同じ国のスタッフで固めるか多国籍にするかという質問をよく受ける。私は、多国籍派なのだが、もちろんそれぞれの職種や職場の環境にもよるので一概に多国籍が良いとばかりもいえない。
多国籍にしたら?
多国籍にした場合、最初のネックになるのが言葉の問題である。一カ国であれば、一人か二人日本語の上手いリーダー的な存在がいると、あとはどうにかなる。これが多国籍だと、日本語がその職場の共通語になる。日本だからあたりまえの話なのだが、これがなかなか骨が折れる。成長してから覚える言語は母国語の癖が抜けない。つまりベトナム系の日本語やネパール系の日本語にならざるをえない。ありとあらゆる方言が飛び交い、しかもみんな言語能力はけっして高くないという事態になると、社内コミュニケーションが大変である。文化的軋轢のようなものも民族が増えれば増えるほど大変で、職場の担当者は国連の議長のようは立場のようになる。拒否権がないだけましと思うしかない。
単一国にしたら?
それでは単一国でスタッフを固めたときはどうなるのか。特定技能で外国人の上限が規定されているのは介護だけである。あとの職種にあっては、まったく制限がない。つまり外国人だけで構成されている職場もありうるということだ。そこで困ったことがおこる。前回長期休暇の違いにの話をした。同じ国のスタッフばかりを雇用するとその国の長期休みに一斉に休まれるのである。

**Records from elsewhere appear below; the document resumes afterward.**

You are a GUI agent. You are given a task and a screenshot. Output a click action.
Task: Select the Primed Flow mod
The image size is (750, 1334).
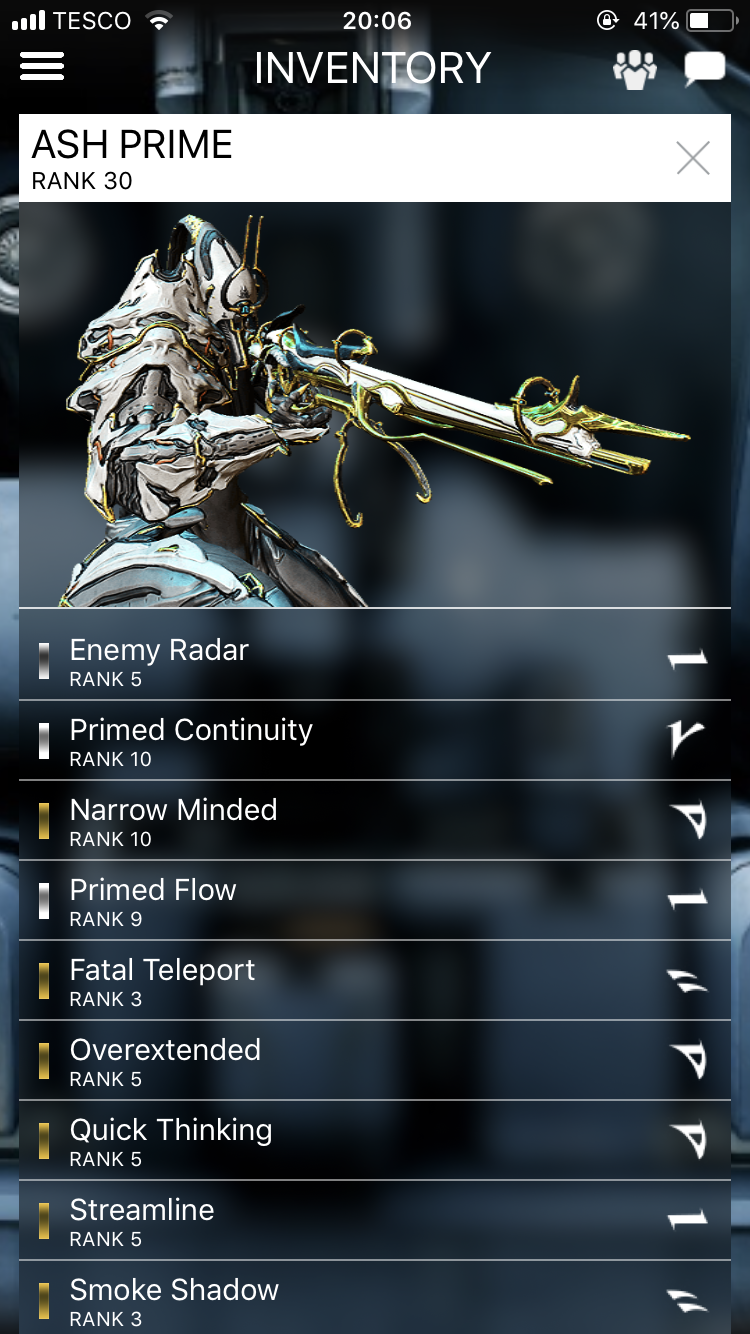point(375,900)
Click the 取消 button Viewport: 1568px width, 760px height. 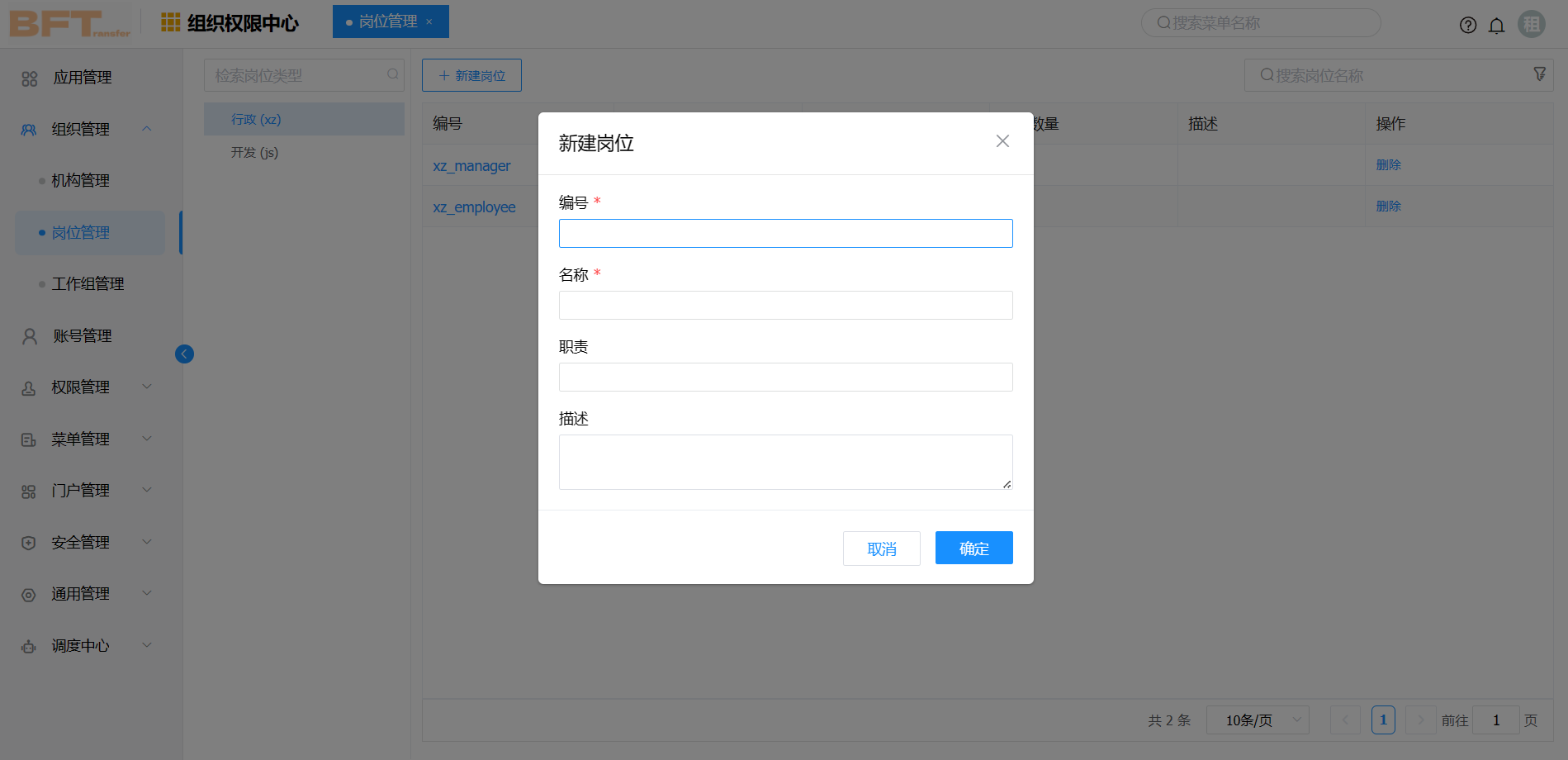pos(881,549)
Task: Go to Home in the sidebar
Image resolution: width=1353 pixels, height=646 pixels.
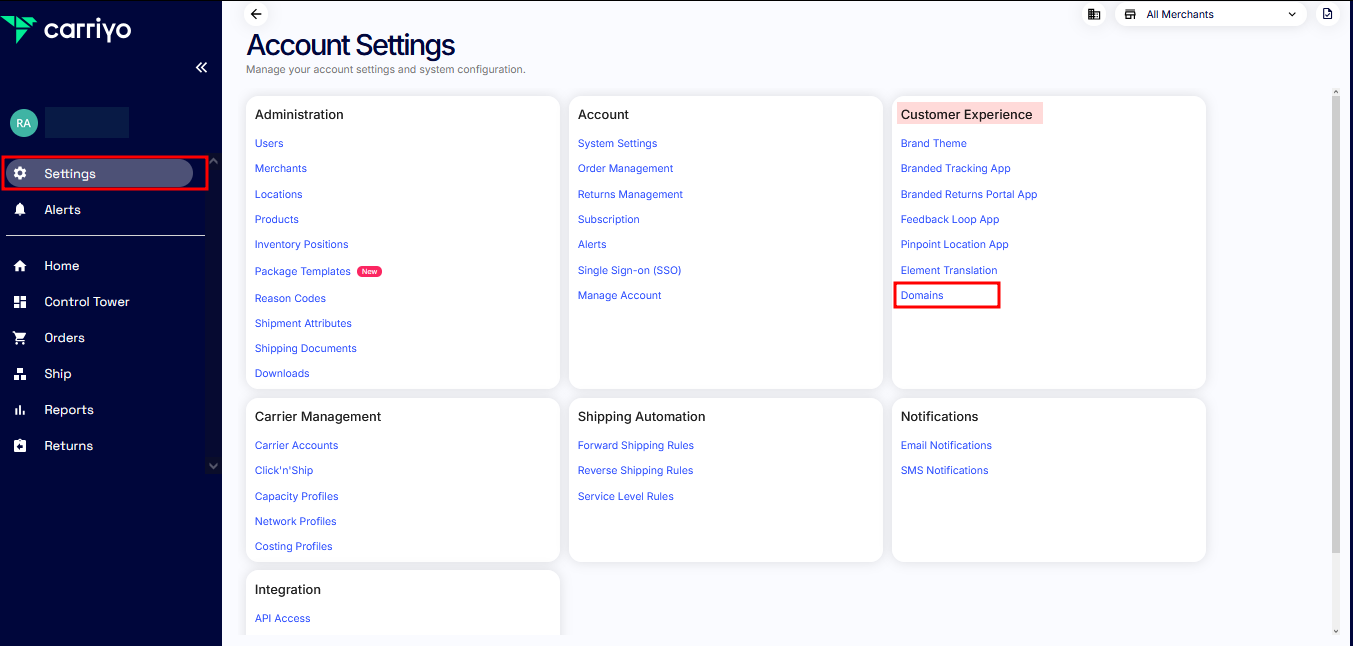Action: coord(61,266)
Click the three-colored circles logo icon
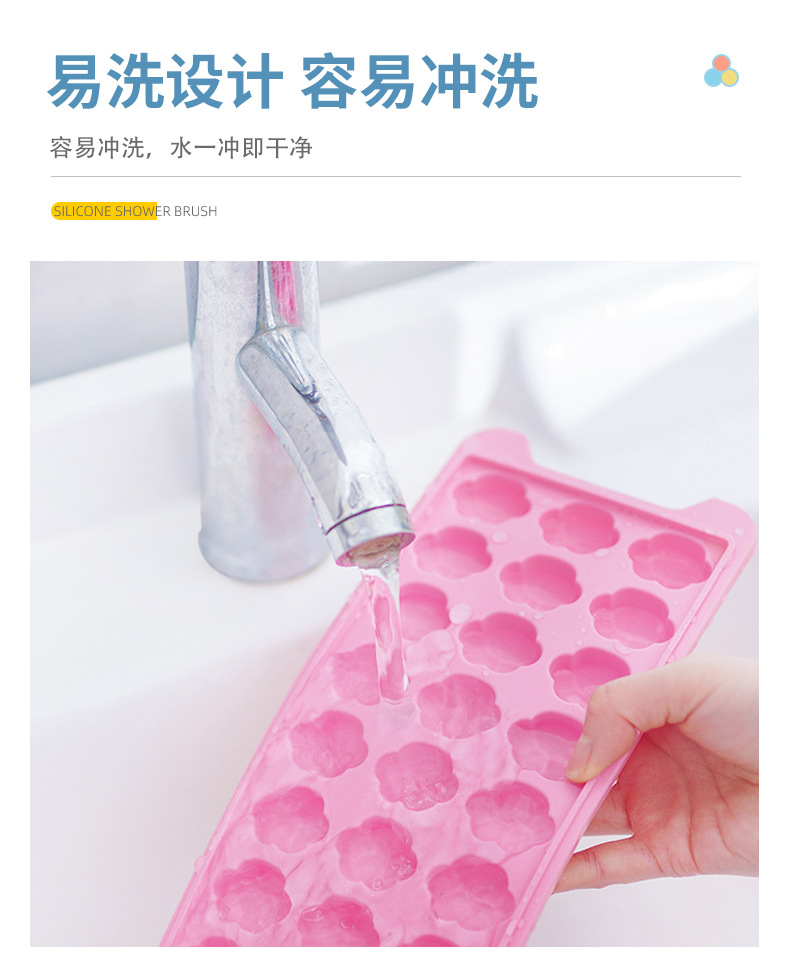 pyautogui.click(x=721, y=71)
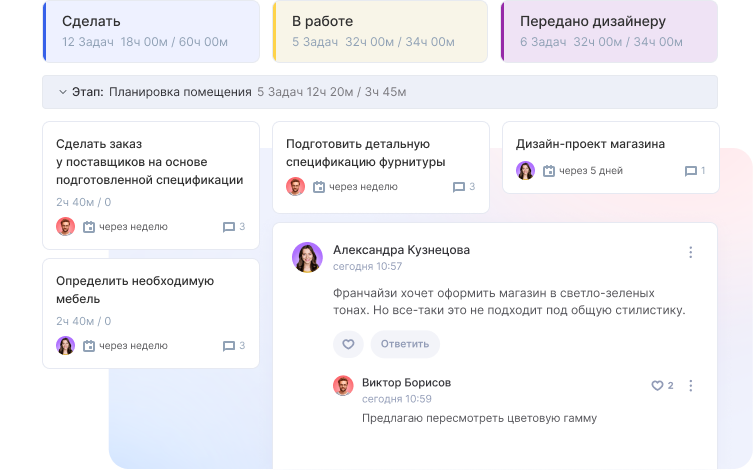
Task: Open three-dot menu on Александра Кузнецова's comment
Action: click(690, 252)
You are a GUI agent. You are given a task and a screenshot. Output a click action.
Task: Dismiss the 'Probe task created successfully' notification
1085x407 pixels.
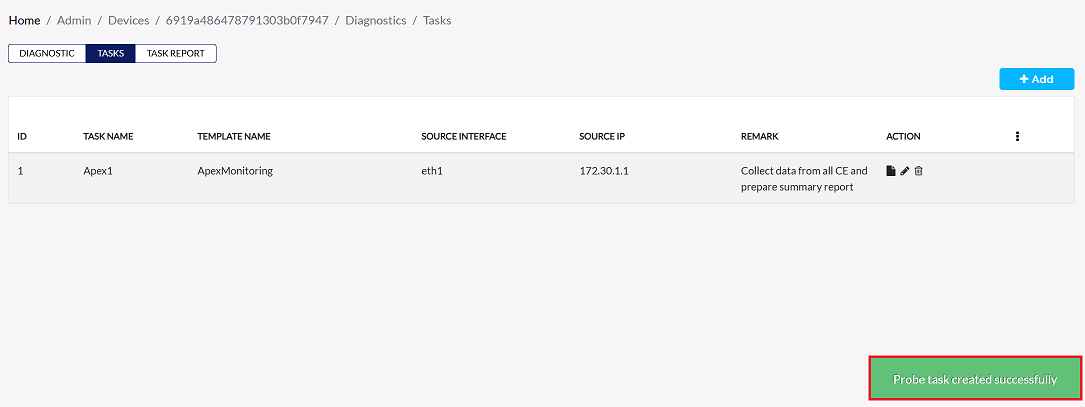pyautogui.click(x=975, y=380)
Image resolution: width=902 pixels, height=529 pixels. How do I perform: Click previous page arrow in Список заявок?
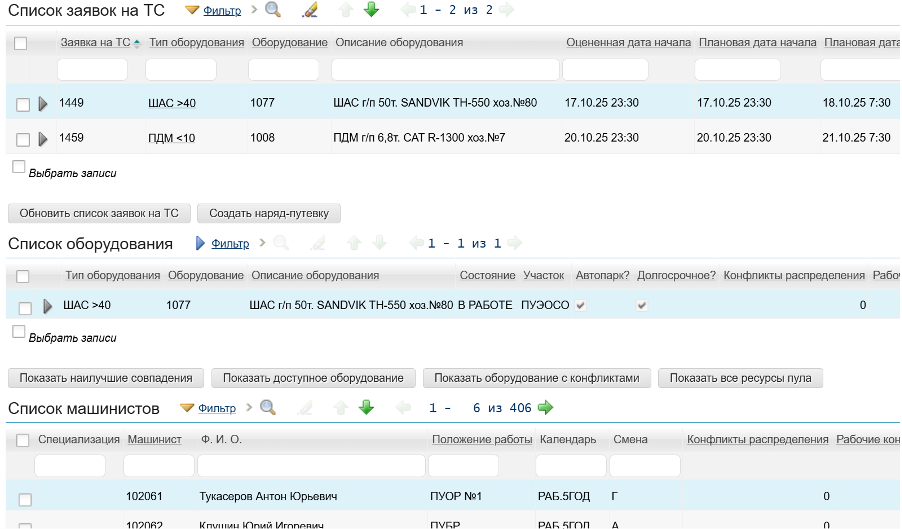coord(407,10)
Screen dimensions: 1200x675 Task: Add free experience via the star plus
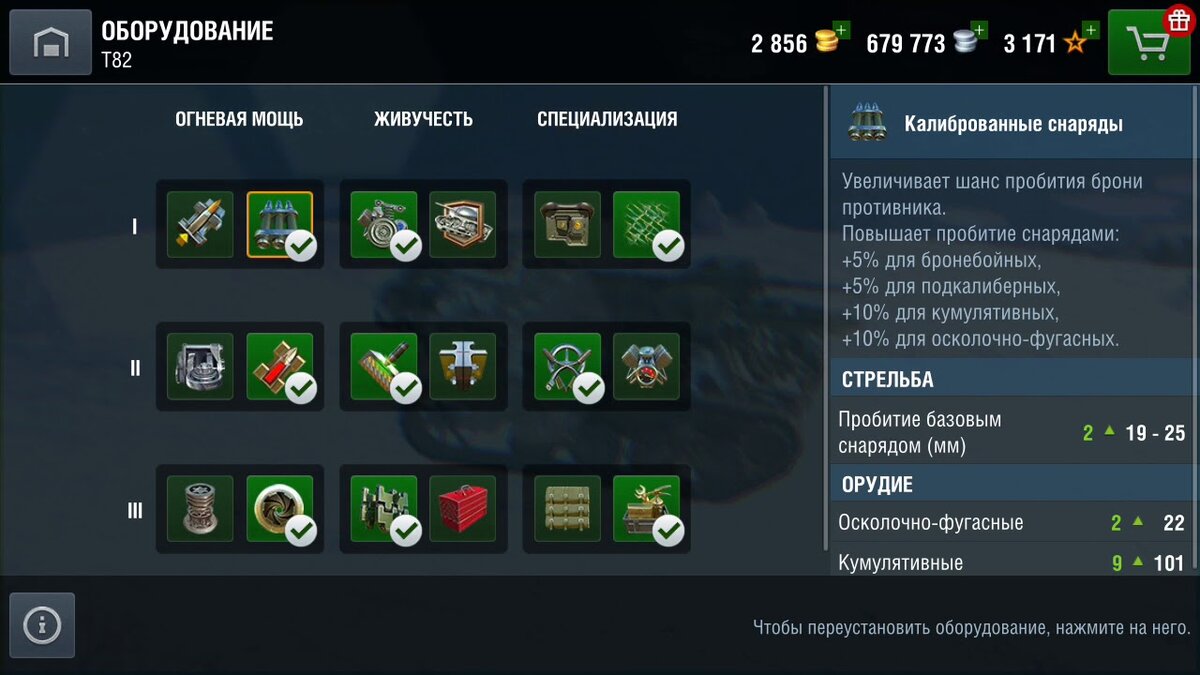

また、一人リーダーがいると通常のときは良いのだが、職場の不満がたまったときにはリーダーから話がねじ込まれてくる。こういうリーダーは言ってみれば、さながら労働組合の組合長である。もちろん、耳を傾けなければならないことも多々あるはずなので、そういう部分には耳を傾けるとして、時には度を超した要求がでてきたりする。「みんな辞めると言ってる」みたいな話をされた経験が私にもある。
多国籍か一国主義かは、よくよく考えてすすめるべきだが、最初の戻ると、私は国より人、その結果多国籍になるのは仕方がないと考えている。